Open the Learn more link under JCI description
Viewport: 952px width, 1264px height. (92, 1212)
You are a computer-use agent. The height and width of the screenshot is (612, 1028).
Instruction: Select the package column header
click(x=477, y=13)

▶ Objectif
Reproduisez sans aucune modification toutes les lignes du matériel ci-dessus.

▶ Résultat attendu
Open the Learn more link under JCI description
Viewport: 952px width, 1264px height. (92, 1212)
You are a computer-use agent. The height and width of the screenshot is (612, 1028).
Instruction: Select the package column header
click(x=477, y=13)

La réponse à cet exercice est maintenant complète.